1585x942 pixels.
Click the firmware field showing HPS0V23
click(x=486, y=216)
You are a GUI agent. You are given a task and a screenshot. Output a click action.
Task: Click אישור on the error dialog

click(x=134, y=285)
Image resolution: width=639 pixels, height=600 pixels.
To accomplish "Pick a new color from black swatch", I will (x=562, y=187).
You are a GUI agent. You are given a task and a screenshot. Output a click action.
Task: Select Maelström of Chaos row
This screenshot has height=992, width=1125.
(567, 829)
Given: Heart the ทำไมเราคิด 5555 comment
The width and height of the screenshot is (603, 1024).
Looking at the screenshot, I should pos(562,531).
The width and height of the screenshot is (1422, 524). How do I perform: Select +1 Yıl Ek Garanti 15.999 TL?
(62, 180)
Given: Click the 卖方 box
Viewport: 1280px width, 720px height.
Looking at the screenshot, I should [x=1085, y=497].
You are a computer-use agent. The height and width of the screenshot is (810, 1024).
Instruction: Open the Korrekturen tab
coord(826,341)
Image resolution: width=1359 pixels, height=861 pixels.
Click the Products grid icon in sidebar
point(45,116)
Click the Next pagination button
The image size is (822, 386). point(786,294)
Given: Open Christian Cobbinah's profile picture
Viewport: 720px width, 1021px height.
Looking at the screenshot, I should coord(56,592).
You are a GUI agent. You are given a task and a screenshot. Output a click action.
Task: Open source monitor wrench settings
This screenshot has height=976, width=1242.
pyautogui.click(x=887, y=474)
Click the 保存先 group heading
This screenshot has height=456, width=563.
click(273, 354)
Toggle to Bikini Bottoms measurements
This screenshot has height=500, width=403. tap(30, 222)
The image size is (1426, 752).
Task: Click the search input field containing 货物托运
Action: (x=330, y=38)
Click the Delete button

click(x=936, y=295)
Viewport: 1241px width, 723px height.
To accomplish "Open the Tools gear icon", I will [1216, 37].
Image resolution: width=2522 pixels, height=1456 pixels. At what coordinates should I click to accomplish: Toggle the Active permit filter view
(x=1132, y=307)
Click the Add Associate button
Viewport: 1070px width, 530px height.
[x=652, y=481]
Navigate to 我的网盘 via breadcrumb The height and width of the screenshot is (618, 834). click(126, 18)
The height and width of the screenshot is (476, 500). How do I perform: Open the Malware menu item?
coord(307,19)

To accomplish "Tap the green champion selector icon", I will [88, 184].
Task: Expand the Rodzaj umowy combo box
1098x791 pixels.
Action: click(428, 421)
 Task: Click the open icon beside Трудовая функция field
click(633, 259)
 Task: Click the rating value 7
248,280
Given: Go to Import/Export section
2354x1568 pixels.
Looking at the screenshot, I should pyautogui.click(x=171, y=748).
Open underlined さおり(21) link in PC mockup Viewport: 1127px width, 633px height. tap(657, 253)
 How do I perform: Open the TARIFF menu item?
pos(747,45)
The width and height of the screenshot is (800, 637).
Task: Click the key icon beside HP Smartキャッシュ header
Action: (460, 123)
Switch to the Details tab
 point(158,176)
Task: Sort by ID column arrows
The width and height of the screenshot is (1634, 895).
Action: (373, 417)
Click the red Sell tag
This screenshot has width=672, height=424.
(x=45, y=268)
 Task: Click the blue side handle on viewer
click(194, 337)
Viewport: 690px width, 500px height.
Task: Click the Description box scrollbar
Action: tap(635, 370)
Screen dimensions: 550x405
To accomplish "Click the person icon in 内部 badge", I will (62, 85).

• • • • •

▸ **Exercise directions**: Every record listed above should be reproduced exactly.

▸ **Solution to this exercise**:
1585x942 pixels.
Click the firmware field showing HPS0V23
click(x=486, y=216)
You are a GUI agent. You are given a task and a screenshot. Output a click action.
Task: Click אישור on the error dialog

click(x=134, y=285)
Image resolution: width=639 pixels, height=600 pixels.
To accomplish "Pick a new color from black swatch", I will (x=562, y=187).
You are a GUI agent. You are given a task and a screenshot. Output a click action.
Task: Select Maelström of Chaos row
This screenshot has height=992, width=1125.
(567, 829)
Given: Heart the ทำไมเราคิด 5555 comment
The width and height of the screenshot is (603, 1024).
Looking at the screenshot, I should pos(562,531).
The width and height of the screenshot is (1422, 524). How do I perform: Select +1 Yıl Ek Garanti 15.999 TL?
(62, 180)
Given: Click the 卖方 box
Viewport: 1280px width, 720px height.
Looking at the screenshot, I should [x=1085, y=497].
You are a computer-use agent. The height and width of the screenshot is (810, 1024).
Instruction: Open the Korrekturen tab
coord(826,341)
Image resolution: width=1359 pixels, height=861 pixels.
Click the Products grid icon in sidebar
point(45,116)
Click the Next pagination button
The image size is (822, 386). point(786,294)
Given: Open Christian Cobbinah's profile picture
Viewport: 720px width, 1021px height.
Looking at the screenshot, I should coord(56,592).
You are a GUI agent. You are given a task and a screenshot. Output a click action.
Task: Open source monitor wrench settings
This screenshot has height=976, width=1242.
pyautogui.click(x=887, y=474)
Click the 保存先 group heading
This screenshot has height=456, width=563.
click(273, 354)
Toggle to Bikini Bottoms measurements
This screenshot has height=500, width=403. tap(30, 222)
The image size is (1426, 752).
Task: Click the search input field containing 货物托运
Action: (x=330, y=38)
Click the Delete button

click(x=936, y=295)
Viewport: 1241px width, 723px height.
To accomplish "Open the Tools gear icon", I will [1216, 37].
Image resolution: width=2522 pixels, height=1456 pixels. At what coordinates should I click to accomplish: Toggle the Active permit filter view
(x=1132, y=307)
Click the Add Associate button
Viewport: 1070px width, 530px height.
[x=652, y=481]
Navigate to 我的网盘 via breadcrumb The height and width of the screenshot is (618, 834). click(126, 18)
The height and width of the screenshot is (476, 500). How do I perform: Open the Malware menu item?
coord(307,19)

To accomplish "Tap the green champion selector icon", I will [88, 184].
Task: Expand the Rodzaj umowy combo box
1098x791 pixels.
Action: click(428, 421)
 Task: Click the open icon beside Трудовая функция field
click(633, 259)
 Task: Click the rating value 7
248,280
Given: Go to Import/Export section
2354x1568 pixels.
Looking at the screenshot, I should pyautogui.click(x=171, y=748).
Open underlined さおり(21) link in PC mockup Viewport: 1127px width, 633px height. tap(657, 253)
 How do I perform: Open the TARIFF menu item?
pos(747,45)
The width and height of the screenshot is (800, 637).
Task: Click the key icon beside HP Smartキャッシュ header
Action: (460, 123)
Switch to the Details tab
 point(158,176)
Task: Sort by ID column arrows
The width and height of the screenshot is (1634, 895).
Action: (373, 417)
Click the red Sell tag
This screenshot has width=672, height=424.
(x=45, y=268)
 Task: Click the blue side handle on viewer
click(194, 337)
Viewport: 690px width, 500px height.
Task: Click the Description box scrollbar
Action: tap(635, 370)
Screen dimensions: 550x405
To accomplish "Click the person icon in 内部 badge", I will (62, 85).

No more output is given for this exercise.